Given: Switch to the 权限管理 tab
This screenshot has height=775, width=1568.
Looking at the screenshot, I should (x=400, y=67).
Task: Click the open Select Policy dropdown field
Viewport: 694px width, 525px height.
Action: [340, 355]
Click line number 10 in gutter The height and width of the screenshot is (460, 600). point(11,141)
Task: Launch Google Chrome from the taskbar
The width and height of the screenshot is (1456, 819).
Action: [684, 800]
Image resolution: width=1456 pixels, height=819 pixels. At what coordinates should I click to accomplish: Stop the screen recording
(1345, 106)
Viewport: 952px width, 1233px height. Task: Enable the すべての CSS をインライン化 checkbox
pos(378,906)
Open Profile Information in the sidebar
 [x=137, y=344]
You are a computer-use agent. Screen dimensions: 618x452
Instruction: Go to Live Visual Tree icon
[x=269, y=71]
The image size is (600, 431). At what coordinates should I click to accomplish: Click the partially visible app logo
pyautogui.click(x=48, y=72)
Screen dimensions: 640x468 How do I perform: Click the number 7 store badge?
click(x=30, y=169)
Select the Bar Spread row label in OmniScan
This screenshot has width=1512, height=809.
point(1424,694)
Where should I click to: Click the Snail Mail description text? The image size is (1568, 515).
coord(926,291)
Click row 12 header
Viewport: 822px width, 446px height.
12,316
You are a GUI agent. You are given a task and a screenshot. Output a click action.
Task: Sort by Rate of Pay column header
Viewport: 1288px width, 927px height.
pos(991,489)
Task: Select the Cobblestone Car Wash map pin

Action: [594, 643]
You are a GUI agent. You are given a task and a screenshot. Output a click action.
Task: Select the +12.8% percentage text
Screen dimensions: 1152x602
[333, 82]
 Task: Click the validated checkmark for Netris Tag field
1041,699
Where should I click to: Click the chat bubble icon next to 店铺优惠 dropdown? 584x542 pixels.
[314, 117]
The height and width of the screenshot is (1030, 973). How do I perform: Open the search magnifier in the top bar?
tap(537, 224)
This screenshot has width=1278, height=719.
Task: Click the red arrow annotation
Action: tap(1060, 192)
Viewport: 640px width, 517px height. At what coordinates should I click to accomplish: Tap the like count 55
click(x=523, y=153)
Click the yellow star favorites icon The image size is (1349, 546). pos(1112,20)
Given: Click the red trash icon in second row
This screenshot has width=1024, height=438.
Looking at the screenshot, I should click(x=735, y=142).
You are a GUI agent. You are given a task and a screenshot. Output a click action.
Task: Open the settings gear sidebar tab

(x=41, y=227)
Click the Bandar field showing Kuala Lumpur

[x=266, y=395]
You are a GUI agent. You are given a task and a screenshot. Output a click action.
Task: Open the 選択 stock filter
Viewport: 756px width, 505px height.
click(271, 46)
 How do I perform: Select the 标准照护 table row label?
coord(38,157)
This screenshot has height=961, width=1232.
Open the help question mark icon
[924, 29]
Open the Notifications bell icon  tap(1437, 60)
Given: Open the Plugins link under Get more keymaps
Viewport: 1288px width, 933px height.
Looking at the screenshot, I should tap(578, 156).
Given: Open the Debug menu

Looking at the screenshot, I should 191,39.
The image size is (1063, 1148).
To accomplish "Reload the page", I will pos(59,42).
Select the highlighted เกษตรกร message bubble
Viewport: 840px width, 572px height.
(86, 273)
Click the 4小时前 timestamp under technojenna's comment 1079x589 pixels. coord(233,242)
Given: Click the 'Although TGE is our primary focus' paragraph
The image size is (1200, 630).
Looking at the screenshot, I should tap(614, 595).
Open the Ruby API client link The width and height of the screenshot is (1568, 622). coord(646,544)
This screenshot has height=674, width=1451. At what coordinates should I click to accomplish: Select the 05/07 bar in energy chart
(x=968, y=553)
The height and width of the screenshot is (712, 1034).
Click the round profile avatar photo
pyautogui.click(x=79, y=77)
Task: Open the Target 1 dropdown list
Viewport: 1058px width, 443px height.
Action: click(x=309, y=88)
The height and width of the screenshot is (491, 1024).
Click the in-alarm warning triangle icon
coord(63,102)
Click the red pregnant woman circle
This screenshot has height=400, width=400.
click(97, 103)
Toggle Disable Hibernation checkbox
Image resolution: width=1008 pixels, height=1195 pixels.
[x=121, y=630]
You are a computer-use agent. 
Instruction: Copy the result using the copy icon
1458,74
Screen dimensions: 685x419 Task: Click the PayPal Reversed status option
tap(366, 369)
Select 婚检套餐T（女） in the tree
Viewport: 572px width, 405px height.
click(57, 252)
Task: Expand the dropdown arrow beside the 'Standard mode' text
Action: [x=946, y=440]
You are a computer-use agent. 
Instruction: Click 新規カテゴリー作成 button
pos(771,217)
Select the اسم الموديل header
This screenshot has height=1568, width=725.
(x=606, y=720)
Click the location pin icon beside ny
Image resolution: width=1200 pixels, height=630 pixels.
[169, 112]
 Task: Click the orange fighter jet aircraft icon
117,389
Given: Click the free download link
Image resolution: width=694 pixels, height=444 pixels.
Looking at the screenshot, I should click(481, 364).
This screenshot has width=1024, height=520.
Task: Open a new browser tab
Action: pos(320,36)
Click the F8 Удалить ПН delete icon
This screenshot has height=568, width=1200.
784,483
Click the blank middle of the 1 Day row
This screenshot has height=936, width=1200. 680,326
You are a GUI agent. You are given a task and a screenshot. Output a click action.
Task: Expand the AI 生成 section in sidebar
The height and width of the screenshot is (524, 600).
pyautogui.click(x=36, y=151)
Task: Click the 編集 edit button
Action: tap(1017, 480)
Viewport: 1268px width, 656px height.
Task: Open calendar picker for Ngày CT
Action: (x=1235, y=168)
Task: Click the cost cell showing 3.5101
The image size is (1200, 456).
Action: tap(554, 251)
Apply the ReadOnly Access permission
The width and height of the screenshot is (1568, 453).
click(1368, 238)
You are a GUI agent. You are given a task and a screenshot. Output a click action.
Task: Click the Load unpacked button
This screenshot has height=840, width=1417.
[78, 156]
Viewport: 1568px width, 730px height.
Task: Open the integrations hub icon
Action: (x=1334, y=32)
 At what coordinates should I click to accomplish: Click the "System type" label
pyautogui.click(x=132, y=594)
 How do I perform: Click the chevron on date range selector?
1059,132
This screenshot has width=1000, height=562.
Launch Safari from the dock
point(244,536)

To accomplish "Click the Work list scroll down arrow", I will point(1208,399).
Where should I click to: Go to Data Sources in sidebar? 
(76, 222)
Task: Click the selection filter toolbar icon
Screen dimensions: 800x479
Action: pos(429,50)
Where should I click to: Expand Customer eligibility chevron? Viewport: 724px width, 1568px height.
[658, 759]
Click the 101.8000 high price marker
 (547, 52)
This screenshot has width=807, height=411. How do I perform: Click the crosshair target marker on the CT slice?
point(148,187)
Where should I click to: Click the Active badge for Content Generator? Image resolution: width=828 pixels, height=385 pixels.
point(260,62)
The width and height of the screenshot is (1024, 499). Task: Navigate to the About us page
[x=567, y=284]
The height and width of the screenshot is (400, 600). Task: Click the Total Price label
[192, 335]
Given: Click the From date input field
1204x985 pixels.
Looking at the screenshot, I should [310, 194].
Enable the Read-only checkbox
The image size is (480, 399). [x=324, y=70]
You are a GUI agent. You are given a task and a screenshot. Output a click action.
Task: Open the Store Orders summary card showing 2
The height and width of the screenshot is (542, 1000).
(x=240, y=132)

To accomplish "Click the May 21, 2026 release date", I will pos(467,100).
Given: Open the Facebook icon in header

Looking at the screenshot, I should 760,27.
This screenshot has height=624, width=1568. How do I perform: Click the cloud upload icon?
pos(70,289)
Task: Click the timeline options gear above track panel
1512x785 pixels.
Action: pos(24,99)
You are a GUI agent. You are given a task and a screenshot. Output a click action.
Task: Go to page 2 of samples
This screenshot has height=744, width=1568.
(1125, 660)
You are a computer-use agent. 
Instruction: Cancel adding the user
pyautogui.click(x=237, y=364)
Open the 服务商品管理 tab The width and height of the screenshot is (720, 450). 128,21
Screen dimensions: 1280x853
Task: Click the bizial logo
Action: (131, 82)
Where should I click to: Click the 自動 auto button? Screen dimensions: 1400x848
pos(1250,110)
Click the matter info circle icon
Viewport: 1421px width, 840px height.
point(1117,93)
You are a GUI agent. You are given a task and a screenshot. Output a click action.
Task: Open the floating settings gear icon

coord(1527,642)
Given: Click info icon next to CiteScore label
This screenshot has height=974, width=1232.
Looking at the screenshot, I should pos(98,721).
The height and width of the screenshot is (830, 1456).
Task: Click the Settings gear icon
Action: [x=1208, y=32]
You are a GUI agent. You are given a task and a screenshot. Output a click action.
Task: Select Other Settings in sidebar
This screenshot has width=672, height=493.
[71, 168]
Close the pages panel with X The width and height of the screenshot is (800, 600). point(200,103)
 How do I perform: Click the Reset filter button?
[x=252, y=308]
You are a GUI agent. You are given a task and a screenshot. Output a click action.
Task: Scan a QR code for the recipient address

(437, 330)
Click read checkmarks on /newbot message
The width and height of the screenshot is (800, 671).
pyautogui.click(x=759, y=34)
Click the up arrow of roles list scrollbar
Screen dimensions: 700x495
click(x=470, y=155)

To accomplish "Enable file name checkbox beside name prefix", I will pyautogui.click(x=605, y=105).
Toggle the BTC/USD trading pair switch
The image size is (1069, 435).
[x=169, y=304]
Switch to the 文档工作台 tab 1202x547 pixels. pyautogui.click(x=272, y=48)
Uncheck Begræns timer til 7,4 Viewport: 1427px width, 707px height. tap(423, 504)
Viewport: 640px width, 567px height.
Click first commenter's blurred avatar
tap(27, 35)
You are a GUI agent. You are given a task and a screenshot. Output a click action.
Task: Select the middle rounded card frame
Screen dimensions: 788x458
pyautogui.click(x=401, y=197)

Given problem -
Retype the rows exactly as they appear, beginning with the first row and ending after the line that contains "Action: [684, 800]", with both ends included.

Output of the task -
Given: Switch to the 权限管理 tab
This screenshot has height=775, width=1568.
Looking at the screenshot, I should (x=400, y=67).
Task: Click the open Select Policy dropdown field
Viewport: 694px width, 525px height.
Action: [340, 355]
Click line number 10 in gutter The height and width of the screenshot is (460, 600). point(11,141)
Task: Launch Google Chrome from the taskbar
The width and height of the screenshot is (1456, 819).
Action: [684, 800]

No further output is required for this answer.